Tuesday, July 1, 2014

“Pearls of Wisdom”

It’s been a very hectic weekend (it was the semi-annual PetsMart Super Adoption event on Fri, Sat, and Sun), but I have been remiss is conveying my gratitude to everyone for the birthday wishes and kind thoughts.  So, thanks everyone! 
Thanks especially to Scott (who, I should probably mention, is coauthor of a moderately amusing self-help/cinema humor book that you might consider reading some day) for his lovely and semi-factual tribute, and to Preznit and Katherine for their very generous contributions to the “keep the cats from eating people” fund.   I’ll send them some horribly cute kitten photos later (THAT will teach them!), but for the moment they will have to trust me when I say that their felines are in the mail.
And I will try to be back to post something more substantive after I’ve got the beasts under control.  Maybe we can peruse Dr.
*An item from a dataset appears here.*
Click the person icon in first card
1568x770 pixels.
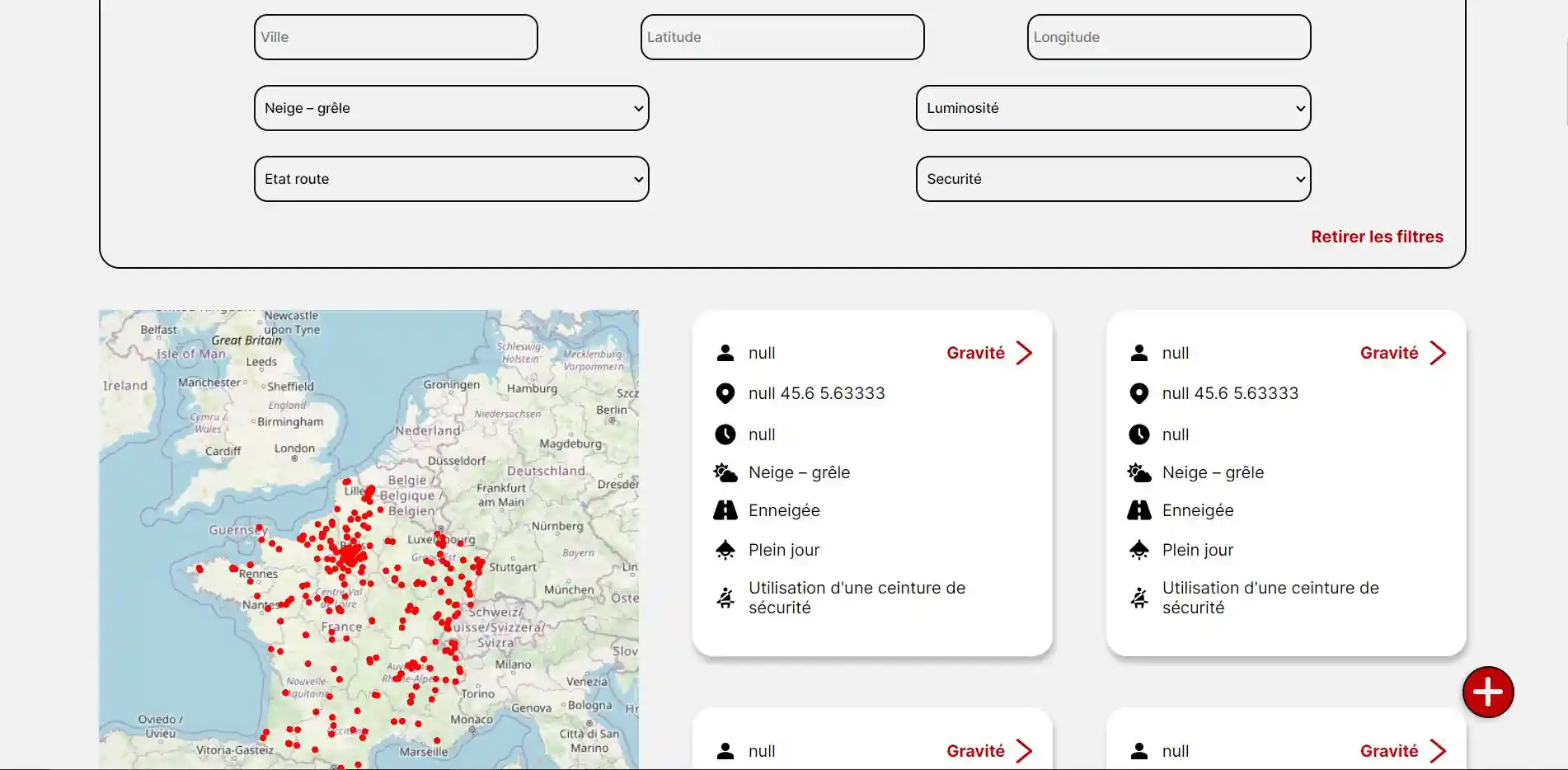725,353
Mike’s latest bid for attention (distrupting sexual harassment workshops).  Or perhaps it’s time to check in on some of our other favorite whiners over at Townhall/WorldNetDaily/Human Events Online.  (Any suggestions?)
For now, please enjoy these Rush Limbaugh Monday Quotes, selected as the BEST of what Rush had to say today.  (Remember as you are reading that this is the creme de la creme of Rush.) 
Rush Limbaugh arrives for the screening of
“I eat a lot of meat. Actually, a lot of liver and onions, too. My brain’s huge. Which is why, folks, I would suggest that you buy Allen Brothers. I’m one of their biggest customers!”
“How about Lindsey Lohan, ladies and gentlemen? Heard about this? I think it’s safe to say that this woman’s brain is, at best, a fried egg. Okay, maybe a scrambled egg.”
 ”So Obama wanted defeat of the US military last year, but now, all of a sudden, he wants a delay in the withdrawal of troops so that he can say he did it as president, and fulfill a campaign pledge to the kook fringe? What a slimeball!”
 ”I went to Cleveland over the weekend with friends, and they said, ‘You need to go to the Rock ‘n’ Roll Hall of Fame.’ But I got confused and went to the Hard Rock Cafe.”

Remember, kids, if you use drugs this could happen to you too.